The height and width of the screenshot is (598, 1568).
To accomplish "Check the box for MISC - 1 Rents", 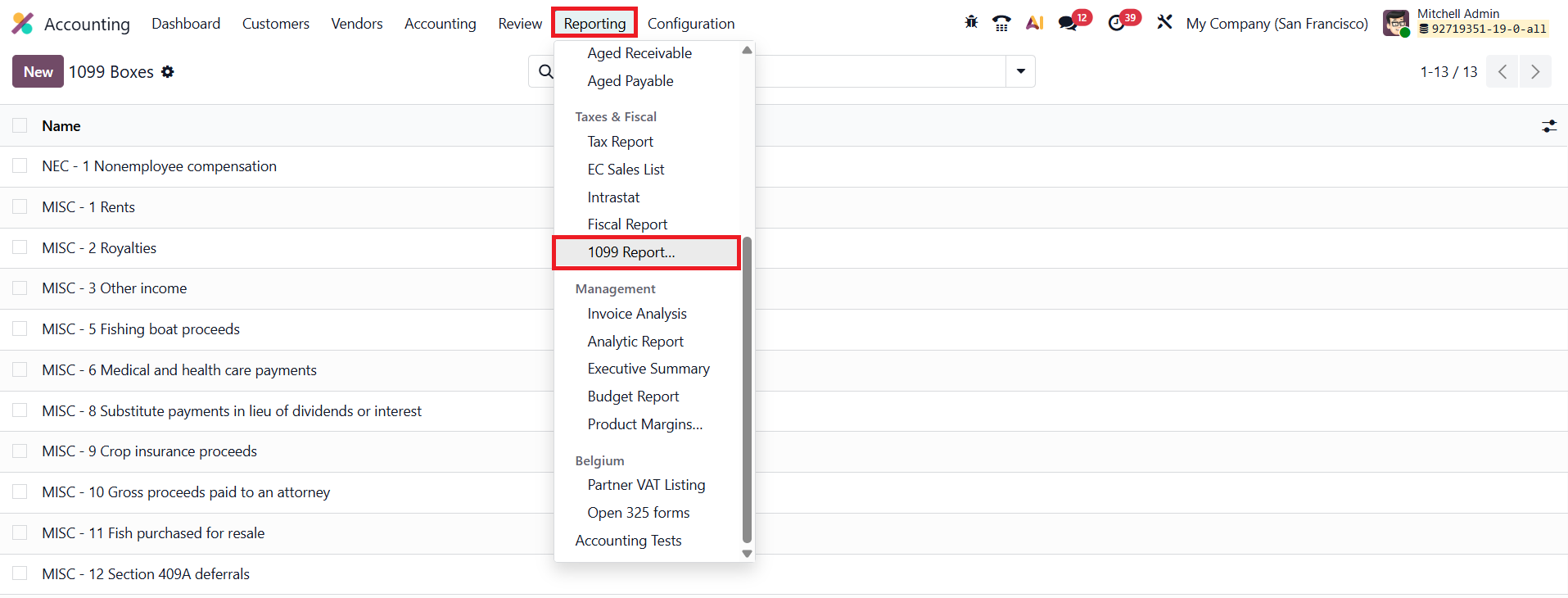I will (20, 206).
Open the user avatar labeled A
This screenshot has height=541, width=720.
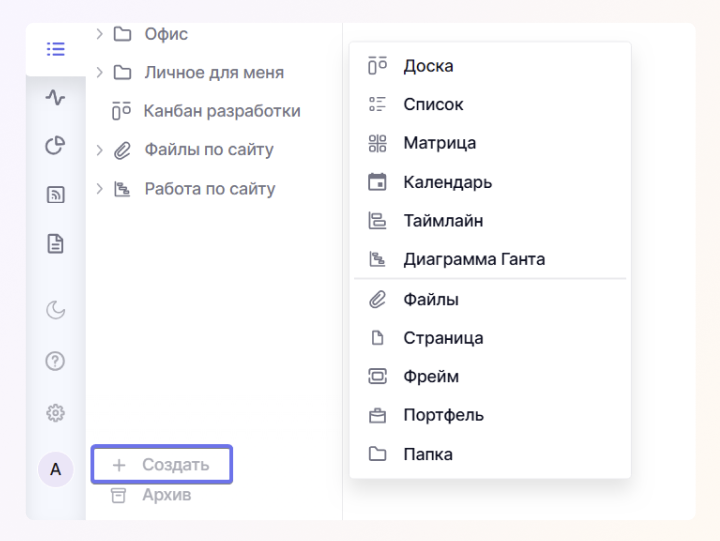click(x=56, y=469)
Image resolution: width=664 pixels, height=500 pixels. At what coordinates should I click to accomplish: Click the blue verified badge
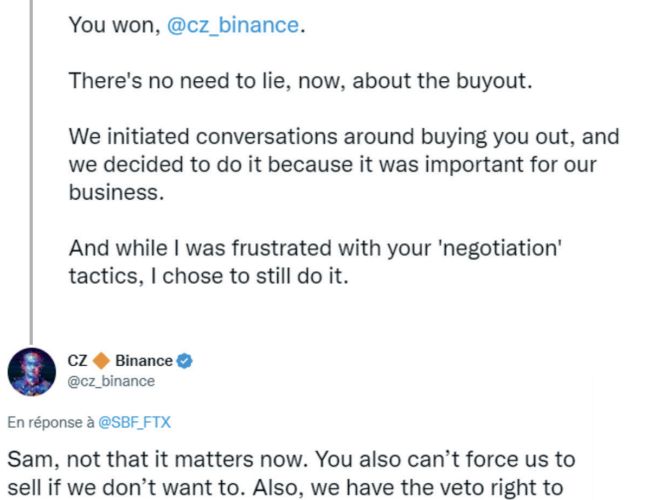(x=185, y=361)
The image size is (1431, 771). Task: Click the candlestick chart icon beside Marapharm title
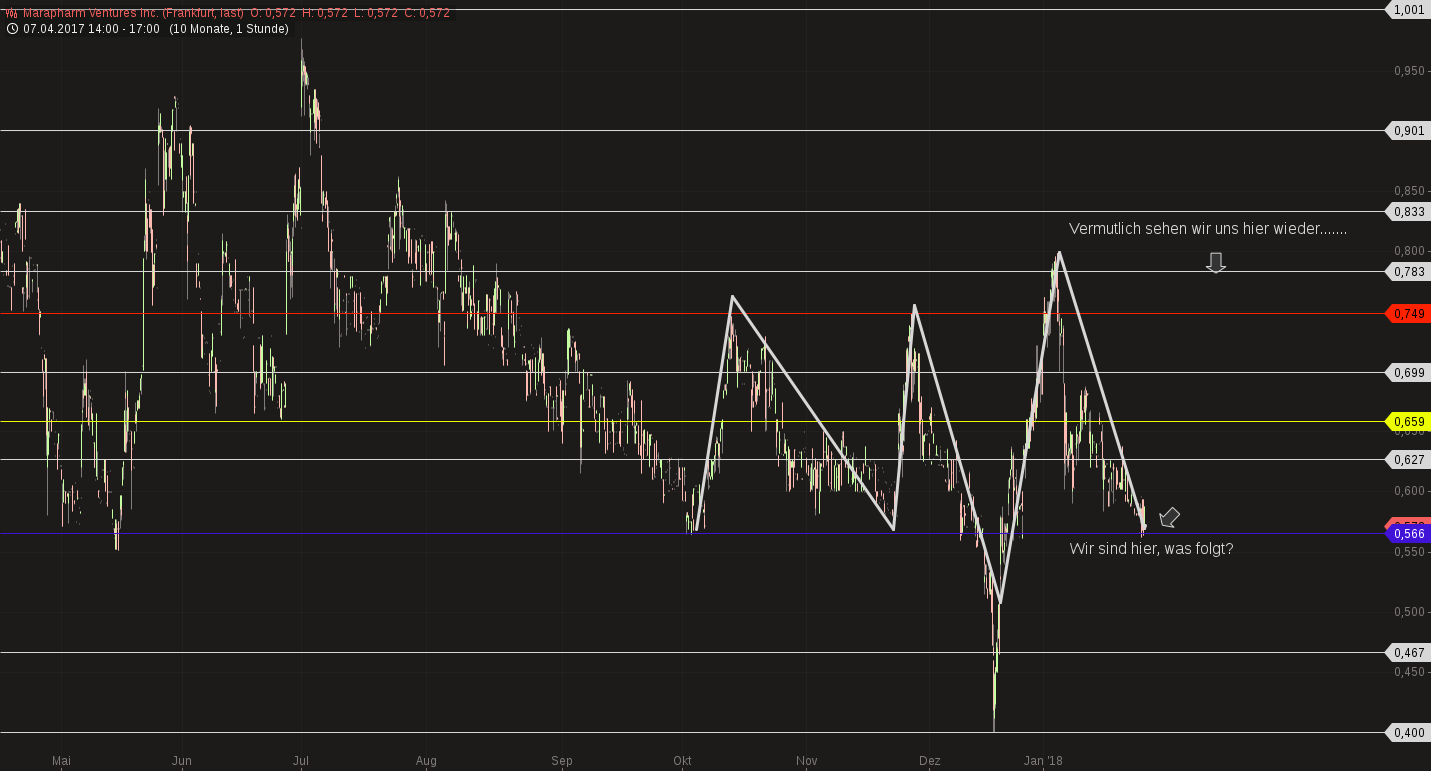click(x=12, y=13)
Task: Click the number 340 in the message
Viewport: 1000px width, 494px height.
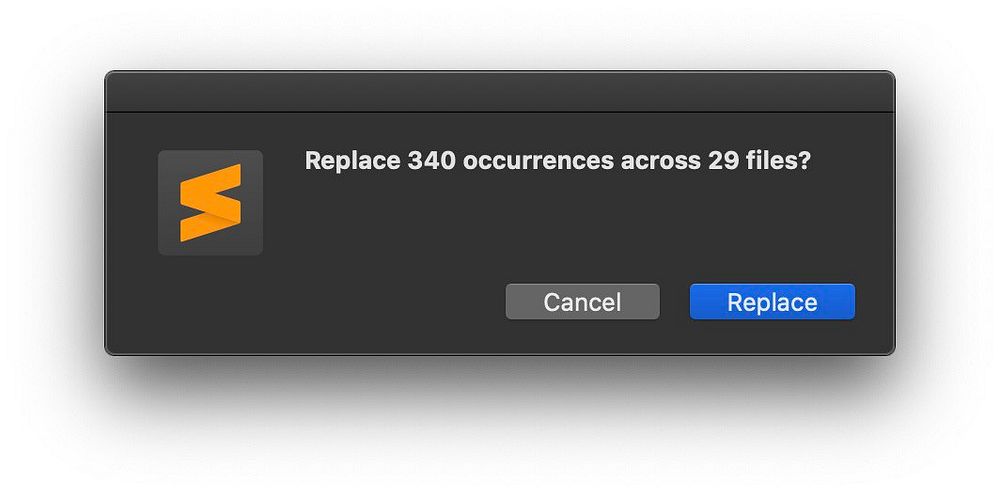Action: point(431,161)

→ **AIM OF THE TASK**: Reproduce the data verbatim, starting with the line that contains "The image size" and going on through the end of the data. Leave out the pictures.

→ **FINAL RESULT**:
The image size is (1431, 771). Task: Click the candlestick chart icon beside Marapharm title
click(x=12, y=13)
Task: Click the number 340 in the message
Viewport: 1000px width, 494px height.
Action: point(431,161)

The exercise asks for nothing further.